Your team isn’t just a bunch of robots that can flawlessly execute any plan with perfect prioritization. They won’t always have the resources they need, and you won’t always have the time to create those resources. Their resilience and adaptability in dealing with new problems will vary significantly depending on all sorts of other circumstances.
Thinking about the potential impact on customer happiness based on your socio-technical resilience, you’d likely want to have your team prioritize service two. This understanding also teaches you what it really means to “improve reliability:” what processes, tools and resources will cover gaps and make them confident in handling incidents?
Finding Gaps in Socio-Technical Reliability
To answer this question, let’s break it down into other questions. Picture a service that you feel is very reliable (users are happy with it, it performs up to their standards often enough, they tolerate occasional failure in it, etc.) To judge its socio-technical reliability, ask yourself these questions about it:
- Are engineers equipped with a plan to deal with it failing? Have they practiced it?
- Do engineers know when and where to escalate if the plan isn’t working to resolve the incident? Do they know how to judge the severity of the incident?
- Are engineers aware of how the feature is marketed to customers/prospects/stakeholders and how that influences user expectations?

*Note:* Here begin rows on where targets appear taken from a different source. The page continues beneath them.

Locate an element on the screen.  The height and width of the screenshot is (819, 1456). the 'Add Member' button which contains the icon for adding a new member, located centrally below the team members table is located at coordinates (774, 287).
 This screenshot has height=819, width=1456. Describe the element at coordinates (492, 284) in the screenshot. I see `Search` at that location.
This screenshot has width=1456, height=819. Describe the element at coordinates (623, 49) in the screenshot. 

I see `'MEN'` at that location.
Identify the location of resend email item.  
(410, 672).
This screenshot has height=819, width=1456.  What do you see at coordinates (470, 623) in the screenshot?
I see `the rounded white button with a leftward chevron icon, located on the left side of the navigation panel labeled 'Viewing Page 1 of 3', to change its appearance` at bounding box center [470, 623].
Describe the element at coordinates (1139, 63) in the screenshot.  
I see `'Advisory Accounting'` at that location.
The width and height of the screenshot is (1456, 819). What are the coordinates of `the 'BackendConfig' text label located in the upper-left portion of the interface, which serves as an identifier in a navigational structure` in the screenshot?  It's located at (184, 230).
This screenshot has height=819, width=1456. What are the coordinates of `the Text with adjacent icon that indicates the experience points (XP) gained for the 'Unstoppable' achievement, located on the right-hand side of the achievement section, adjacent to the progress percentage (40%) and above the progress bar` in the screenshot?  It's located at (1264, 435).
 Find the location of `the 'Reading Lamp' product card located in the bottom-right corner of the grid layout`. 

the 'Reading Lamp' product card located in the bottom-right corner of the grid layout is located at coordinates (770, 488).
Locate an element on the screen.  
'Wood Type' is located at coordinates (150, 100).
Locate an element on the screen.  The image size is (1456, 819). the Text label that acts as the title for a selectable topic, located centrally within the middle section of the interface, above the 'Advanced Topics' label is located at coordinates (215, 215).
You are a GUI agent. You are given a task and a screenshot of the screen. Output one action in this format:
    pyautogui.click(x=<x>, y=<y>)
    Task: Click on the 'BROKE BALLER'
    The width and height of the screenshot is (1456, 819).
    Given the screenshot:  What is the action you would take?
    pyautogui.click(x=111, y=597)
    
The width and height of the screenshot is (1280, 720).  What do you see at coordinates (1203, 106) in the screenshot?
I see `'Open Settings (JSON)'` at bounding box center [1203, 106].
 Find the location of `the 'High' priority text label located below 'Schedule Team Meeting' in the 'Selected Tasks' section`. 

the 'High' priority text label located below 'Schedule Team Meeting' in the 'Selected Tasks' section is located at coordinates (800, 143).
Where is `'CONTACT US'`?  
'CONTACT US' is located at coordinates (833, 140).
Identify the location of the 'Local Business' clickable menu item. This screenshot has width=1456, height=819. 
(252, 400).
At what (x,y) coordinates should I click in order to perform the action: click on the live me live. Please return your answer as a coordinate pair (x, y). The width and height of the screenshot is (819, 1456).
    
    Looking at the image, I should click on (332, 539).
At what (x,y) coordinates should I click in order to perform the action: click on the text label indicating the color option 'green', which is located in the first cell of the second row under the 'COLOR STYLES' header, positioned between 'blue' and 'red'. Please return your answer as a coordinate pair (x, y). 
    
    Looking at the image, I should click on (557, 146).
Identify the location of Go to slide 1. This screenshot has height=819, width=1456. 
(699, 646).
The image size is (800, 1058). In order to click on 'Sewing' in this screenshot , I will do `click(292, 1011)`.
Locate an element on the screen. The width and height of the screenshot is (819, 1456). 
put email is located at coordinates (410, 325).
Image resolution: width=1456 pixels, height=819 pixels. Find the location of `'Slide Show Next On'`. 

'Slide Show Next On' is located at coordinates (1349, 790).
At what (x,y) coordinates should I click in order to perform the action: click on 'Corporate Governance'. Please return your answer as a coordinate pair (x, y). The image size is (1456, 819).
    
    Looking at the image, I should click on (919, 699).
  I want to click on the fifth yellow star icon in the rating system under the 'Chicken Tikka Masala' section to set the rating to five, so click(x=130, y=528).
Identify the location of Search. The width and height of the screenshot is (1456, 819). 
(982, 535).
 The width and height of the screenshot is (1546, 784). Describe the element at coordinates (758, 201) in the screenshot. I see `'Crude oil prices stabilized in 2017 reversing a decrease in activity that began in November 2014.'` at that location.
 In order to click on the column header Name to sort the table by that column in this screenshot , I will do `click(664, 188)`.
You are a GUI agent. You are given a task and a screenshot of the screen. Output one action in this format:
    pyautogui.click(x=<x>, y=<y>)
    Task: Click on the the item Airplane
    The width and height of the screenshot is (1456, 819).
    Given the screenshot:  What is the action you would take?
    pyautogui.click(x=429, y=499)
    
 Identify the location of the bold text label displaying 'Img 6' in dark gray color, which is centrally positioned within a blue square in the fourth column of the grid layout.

- Are engineers aware of product plans to evolve the service, how this plan is conveyed to prospects, etc., and how this plan could change the health of the service?
- What other failures might accompany this service failing? What is a holistic picture of how engineers would respond to these coinciding failures?
- How burnt out is the team that would be on-call for this service? How balanced are their workloads? How much failure are they prepared to handle?
- How tolerant is this team to disruption? Could they still handle incidents in the service if a given engineer was suddenly absent?
- Do your on-call teams understand the boundaries of service ownership? Do they know what types of incidents they’re responsible for?
By answering these questions, you can identify where additional resources are required and where they’d be most impactful. But how do you judge things like “which teams are most ready?”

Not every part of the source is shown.